Ueberall Michael A, Mueller-Schwefe Gerhard H H
Institute of Neurological Sciences, Nuernberg, Germany.
Interdisciplinary Center for Pain and Palliative Care Medicine, Goeppingen, Germany.
J Pain Res. 2016 Nov 11;9:1001-1020. doi: 10.2147/JPR.S112418. eCollection 2016.
To evaluate the benefit-risk profile (BRP) of oxycodone/naloxone (OXN) and tapentadol (TAP) in patients with chronic low back pain (cLBP) with a neuropathic component (NC) in routine clinical practice.
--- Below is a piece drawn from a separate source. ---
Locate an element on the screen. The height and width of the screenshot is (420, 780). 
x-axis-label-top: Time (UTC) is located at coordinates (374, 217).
This was a blinded end point analysis of randomly selected 12-week routine/open-label data of the German Pain Registry on adult patients with cLBP-NC who initiated an index treatment in compliance with the current German prescribing information between 1st January and 31st October 2015 (OXN/TAP, n=128/133). Primary end point was defined as a composite of three efficacy components (≥30% improvement of pain, pain-related disability, and quality of life each at the end of observation vs baseline) and three tolerability components (normal bowel function, absence of either central nervous system side effects, and treatment-emergent adverse event [TEAE]-related treatment discontinuation during the observation period) adopted to reflect BRP assessments under real-life conditions.
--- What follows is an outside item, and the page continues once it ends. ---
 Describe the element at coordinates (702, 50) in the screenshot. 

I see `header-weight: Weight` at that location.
Demographic as well as baseline and pretreatment characteristics were comparable for the randomly selected data sets of both index groups without any indicators for critical selection biases. Treatment with OXN resulted formally in a BRP noninferior to that of TAP and showed a significantly higher primary end point response vs TAP (39.8% vs 25.6%, odds ratio: 1.93; =0.014), due to superior analgesic effects. Between-group differences increased with stricter response definitions for all three efficacy components in favor of OXN: ≥30%/≥50%/≥70% response rates for OXN vs TAP were seen for pain intensity in 85.2%/67.2%/39.1% vs 83.5%/54.1%/15.8% (= ns/0.031/<0.001), for pain-related disability in 78.1%/64.8%/43.8% vs 66.9%/50.4%/24.8% (=0.043/0.018/0.001), and for quality of life in 76.6%/68.0%/50.0% vs 63.9%/54.1%/34.6% (=0.026/0.022/0.017). Overall, OXN vs TAP treatments were well tolerated, and proportions of patients who either maintained a normal bowel function (68.0% vs 72.2%), reported no central nervous system side effects (91.4% vs 89.5%), or completed the 12-week evaluation period without any TEAE-related treatment discontinuations (93.0% vs 92.5%) were similar for both index medications (= ns for each comparison).
In daily practice, the BRP of OXN proved to be noninferior to that of TAP in patients with cLBP-NC, but showed a superior efficacy if stricter analgesic response definitions were evaluated.
在常规临床实践中,评估羟考酮/纳洛酮(OXN)和曲马多(TAP)对伴有神经病理性成分(NC)的慢性下腰痛(cLBP)患者的获益-风险概况(BRP)。
这是一项对德国疼痛登记处2015年1月1日至10月31日期间符合现行德国处方信息开始进行索引治疗的成年cLBP-NC患者的随机选择的12周常规/开放标签数据进行的盲终点分析(OXN/TAP,n = 128/133)。主要终点定义为三个疗效成分(观察结束时与基线相比疼痛改善≥30%、疼痛相关残疾改善≥30%、生活质量改善≥30%)和三个耐受性成分(正常肠功能、无中枢神经系统副作用、观察期内无治疗引发的不良事件[TEAE]相关治疗中断)的综合指标,用于反映现实生活条件下的BRP评估。
两个索引组随机选择的数据集的人口统计学以及基线和预处理特征具有可比性,没有任何关键选择偏倚的指标。OXN治疗在形式上导致BRP不劣于TAP,并且由于更好的镇痛效果,其主要终点反应显著高于TAP(39.8%对25.6%,优势比:1.93;P = 0.014)。随着对所有三个疗效成分采用更严格的反应定义,组间差异增大,更有利于OXN:OXN与TAP相比,疼痛强度≥30%/≥50%/≥70%的反应率分别为85.2%/67.2%/39.1%对83.5%/54.1%/15.8%(P = 无显著性差异/0.031/<0.001),疼痛相关残疾分别为78.1%/64.8%/43.8%对66.9%/50.4%/24.8%(P = 0.043/0.018/0.001),生活质量分别为76.6%/68.0%/50.0%对63.9%/54.1%/34.6%(P = 0.026/0.022/0.017)。总体而言,OXN与TAP治疗耐受性良好,两种索引药物在维持正常肠功能的患者比例(68.0%对72.2%)、报告无中枢神经系统副作用的患者比例(91.4%对89.5%)或在无任何TEAE相关治疗中断的情况下完成12周评估期的患者比例(93.0%对92.5%)方面相似(每项比较P = 无显著性差异)。
在日常实践中,对于cLBP-NC患者,OXN的BRP被证明不劣于TAP,但如果评估更严格的镇痛反应定义,则显示出更好的疗效。